Texte extrait »
UNDER THE SKIN – 13,5/20

Under the SkinRéalisé par Jonathan Glazer
Avec Scarlett Johansson

Synopsis : Une extraterrestre arrive sur Terre pour séduire des hommes avant de les faire disparaître.

Avis : Ce n’est pas comme si on n’avait pas été prévenus. Under the skin est un film atypique, une expérience sensorielle autant que cinématographique, si bien qu’il aurait autant sa place dans un musée d’art moderne que dans une salle de cinéma. Objet filmique étrange et difficile d’accès, plus intriguant que beau, Under the skin délivre d’entrée des images hypnotiques qu’il couvre d’un son entêtant très travaillé. Le propos est obscur au départ, on ne voit pas très bien où cela va bien nous mener, jusqu’à une scène choquante sur une plage d’Ecosse. Le détachement du personnage de Scarlett Johansson contraste avec l’horreur de la situation. On comprend alors qu’une sorte de prise de conscience va progressivement la gagner, ou du moins un questionnement sur sa propre nature, pour finir par l’éloigner de sa mission.

Tâche a » Relevez tous les lieux mentionnés dans le texte extrait.

Données enregistrées »
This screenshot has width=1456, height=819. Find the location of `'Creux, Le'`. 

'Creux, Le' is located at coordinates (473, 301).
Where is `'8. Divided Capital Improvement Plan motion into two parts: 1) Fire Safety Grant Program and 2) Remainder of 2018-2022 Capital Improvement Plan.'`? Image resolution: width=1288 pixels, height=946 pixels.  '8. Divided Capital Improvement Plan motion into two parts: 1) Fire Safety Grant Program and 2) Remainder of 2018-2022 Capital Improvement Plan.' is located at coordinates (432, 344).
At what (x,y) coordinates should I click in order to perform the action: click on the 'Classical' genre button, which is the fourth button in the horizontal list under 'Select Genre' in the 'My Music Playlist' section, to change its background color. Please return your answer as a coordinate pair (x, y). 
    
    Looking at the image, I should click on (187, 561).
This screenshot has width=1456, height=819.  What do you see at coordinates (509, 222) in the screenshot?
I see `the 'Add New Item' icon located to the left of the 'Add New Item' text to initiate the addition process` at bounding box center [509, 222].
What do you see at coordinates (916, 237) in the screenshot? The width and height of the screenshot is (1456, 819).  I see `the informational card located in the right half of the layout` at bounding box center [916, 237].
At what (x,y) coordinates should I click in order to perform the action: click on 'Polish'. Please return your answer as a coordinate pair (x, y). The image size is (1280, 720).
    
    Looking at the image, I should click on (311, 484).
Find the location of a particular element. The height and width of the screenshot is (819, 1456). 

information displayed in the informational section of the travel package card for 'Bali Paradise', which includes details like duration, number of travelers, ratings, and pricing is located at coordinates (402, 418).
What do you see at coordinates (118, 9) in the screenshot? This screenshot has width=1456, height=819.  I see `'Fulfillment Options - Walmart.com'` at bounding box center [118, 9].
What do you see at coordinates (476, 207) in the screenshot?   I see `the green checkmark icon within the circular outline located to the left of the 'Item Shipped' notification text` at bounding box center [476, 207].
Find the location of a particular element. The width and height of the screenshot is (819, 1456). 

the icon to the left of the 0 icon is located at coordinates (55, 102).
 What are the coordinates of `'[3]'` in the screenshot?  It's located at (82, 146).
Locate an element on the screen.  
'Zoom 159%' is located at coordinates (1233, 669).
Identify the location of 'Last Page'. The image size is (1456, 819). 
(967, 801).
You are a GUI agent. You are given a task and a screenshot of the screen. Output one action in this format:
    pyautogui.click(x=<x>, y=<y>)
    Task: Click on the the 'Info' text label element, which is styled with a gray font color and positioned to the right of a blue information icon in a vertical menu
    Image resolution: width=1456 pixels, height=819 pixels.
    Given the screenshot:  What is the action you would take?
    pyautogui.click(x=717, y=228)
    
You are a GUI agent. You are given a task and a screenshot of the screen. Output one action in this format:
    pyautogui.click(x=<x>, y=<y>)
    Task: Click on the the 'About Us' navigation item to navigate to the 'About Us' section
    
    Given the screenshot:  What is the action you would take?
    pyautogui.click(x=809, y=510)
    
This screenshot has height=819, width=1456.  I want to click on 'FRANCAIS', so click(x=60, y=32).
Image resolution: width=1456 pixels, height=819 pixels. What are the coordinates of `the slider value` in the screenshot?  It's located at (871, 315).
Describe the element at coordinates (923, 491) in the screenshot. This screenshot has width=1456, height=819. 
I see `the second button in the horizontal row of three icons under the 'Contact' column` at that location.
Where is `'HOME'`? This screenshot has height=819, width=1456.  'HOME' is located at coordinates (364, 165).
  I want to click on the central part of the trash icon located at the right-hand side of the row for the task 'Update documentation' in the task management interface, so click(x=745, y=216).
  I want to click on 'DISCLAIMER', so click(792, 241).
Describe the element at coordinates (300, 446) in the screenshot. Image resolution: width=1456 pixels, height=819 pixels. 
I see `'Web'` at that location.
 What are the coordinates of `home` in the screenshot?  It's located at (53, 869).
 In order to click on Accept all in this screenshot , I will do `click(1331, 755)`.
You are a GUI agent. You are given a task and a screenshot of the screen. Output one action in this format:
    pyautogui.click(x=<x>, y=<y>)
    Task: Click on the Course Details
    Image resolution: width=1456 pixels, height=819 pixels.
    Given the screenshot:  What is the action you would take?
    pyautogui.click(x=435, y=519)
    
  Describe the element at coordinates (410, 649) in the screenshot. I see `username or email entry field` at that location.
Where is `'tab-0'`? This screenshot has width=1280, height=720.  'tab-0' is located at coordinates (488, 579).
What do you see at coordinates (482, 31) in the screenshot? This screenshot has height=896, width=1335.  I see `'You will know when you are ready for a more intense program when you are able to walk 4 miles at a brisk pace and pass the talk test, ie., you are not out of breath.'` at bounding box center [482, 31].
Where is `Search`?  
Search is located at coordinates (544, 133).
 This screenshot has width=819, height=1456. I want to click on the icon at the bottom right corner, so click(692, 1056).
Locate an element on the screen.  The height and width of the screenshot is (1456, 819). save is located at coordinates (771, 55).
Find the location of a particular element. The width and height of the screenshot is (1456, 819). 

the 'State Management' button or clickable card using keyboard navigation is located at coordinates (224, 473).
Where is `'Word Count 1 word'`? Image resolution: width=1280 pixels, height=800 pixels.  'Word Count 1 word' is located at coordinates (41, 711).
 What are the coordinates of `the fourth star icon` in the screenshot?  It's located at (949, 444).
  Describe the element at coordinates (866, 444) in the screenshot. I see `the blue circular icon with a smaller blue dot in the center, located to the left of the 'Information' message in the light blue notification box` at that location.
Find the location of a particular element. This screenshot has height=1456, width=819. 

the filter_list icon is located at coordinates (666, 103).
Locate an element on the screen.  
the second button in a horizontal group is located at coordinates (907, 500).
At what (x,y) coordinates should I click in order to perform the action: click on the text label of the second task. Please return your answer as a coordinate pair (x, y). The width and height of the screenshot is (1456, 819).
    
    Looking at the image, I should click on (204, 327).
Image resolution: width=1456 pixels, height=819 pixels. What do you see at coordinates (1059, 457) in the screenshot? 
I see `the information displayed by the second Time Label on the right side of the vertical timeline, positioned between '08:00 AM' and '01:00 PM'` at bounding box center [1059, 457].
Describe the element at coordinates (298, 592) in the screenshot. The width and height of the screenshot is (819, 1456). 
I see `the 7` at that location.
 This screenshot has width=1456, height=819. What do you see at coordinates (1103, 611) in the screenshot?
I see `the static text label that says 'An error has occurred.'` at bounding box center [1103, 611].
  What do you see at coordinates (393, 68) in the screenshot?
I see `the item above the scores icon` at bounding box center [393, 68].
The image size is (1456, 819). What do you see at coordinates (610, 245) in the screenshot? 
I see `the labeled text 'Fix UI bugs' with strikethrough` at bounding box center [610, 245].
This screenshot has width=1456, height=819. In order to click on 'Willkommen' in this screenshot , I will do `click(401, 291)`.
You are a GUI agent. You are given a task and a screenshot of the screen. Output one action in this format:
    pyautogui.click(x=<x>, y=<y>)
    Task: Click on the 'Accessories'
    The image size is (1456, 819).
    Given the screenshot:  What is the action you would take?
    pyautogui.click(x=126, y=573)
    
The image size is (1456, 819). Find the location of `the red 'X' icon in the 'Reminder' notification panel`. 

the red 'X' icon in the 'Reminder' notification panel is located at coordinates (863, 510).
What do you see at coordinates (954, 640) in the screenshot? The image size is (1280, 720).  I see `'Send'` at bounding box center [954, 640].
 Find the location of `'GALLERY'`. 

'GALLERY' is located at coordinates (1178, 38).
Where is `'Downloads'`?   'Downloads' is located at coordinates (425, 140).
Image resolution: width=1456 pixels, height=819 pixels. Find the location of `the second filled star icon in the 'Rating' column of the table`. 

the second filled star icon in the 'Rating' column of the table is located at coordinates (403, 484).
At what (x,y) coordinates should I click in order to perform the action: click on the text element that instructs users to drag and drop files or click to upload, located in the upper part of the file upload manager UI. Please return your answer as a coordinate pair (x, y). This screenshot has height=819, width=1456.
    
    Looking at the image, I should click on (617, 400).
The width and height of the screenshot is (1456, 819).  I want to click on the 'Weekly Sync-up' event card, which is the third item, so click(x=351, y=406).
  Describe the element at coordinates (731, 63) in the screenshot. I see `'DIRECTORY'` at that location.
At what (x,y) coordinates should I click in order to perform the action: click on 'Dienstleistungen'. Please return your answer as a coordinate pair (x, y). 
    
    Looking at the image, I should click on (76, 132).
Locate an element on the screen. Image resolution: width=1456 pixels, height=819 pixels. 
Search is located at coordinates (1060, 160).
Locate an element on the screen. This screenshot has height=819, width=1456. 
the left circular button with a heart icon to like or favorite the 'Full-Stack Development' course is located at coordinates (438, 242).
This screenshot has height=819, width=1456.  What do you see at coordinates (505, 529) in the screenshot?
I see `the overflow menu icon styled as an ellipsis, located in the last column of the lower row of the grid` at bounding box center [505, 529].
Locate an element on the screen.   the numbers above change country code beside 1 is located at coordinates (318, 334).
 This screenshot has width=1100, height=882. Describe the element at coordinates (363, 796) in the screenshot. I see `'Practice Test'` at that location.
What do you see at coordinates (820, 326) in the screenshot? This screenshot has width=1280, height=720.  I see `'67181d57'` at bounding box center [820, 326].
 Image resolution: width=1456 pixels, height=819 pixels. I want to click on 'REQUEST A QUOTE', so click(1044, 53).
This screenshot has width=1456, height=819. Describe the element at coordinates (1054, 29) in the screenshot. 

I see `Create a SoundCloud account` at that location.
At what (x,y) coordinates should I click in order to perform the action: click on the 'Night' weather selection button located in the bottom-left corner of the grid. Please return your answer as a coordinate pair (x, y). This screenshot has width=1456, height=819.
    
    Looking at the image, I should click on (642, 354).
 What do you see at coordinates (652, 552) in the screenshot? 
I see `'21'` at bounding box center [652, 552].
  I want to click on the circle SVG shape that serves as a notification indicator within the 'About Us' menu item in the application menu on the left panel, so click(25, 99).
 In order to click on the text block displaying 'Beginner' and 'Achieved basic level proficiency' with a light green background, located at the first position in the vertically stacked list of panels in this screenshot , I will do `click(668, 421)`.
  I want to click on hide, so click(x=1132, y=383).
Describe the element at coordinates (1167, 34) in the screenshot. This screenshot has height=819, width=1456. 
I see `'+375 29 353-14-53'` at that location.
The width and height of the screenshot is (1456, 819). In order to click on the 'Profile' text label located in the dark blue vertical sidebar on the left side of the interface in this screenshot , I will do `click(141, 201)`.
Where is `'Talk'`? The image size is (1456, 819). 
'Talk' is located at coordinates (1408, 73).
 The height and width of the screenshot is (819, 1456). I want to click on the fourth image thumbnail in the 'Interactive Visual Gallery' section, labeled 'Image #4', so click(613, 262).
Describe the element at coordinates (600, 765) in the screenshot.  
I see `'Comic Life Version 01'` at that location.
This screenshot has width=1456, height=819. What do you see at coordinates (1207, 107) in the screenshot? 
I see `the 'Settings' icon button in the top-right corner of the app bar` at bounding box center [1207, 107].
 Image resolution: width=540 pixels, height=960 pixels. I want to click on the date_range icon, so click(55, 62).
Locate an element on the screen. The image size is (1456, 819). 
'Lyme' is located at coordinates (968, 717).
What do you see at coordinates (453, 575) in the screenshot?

Tâche b » Parmi les lignes des données enregistrées, recopiez à l'identique celles qui vont de la ligne contenant "What do you see at coordinates (118, 9)" à la ligne contenant "coordinates (1233, 669).", ces deux lignes comprises.

Réponse complète a »
- la Terre
- un musée d'art moderne
- une salle de cinéma
- une plage d'Ecosse

Réponse complète b »
What do you see at coordinates (118, 9) in the screenshot? This screenshot has width=1456, height=819.  I see `'Fulfillment Options - Walmart.com'` at bounding box center [118, 9].
What do you see at coordinates (476, 207) in the screenshot?   I see `the green checkmark icon within the circular outline located to the left of the 'Item Shipped' notification text` at bounding box center [476, 207].
Find the location of a particular element. The width and height of the screenshot is (819, 1456). 

the icon to the left of the 0 icon is located at coordinates (55, 102).
 What are the coordinates of `'[3]'` in the screenshot?  It's located at (82, 146).
Locate an element on the screen.  
'Zoom 159%' is located at coordinates (1233, 669).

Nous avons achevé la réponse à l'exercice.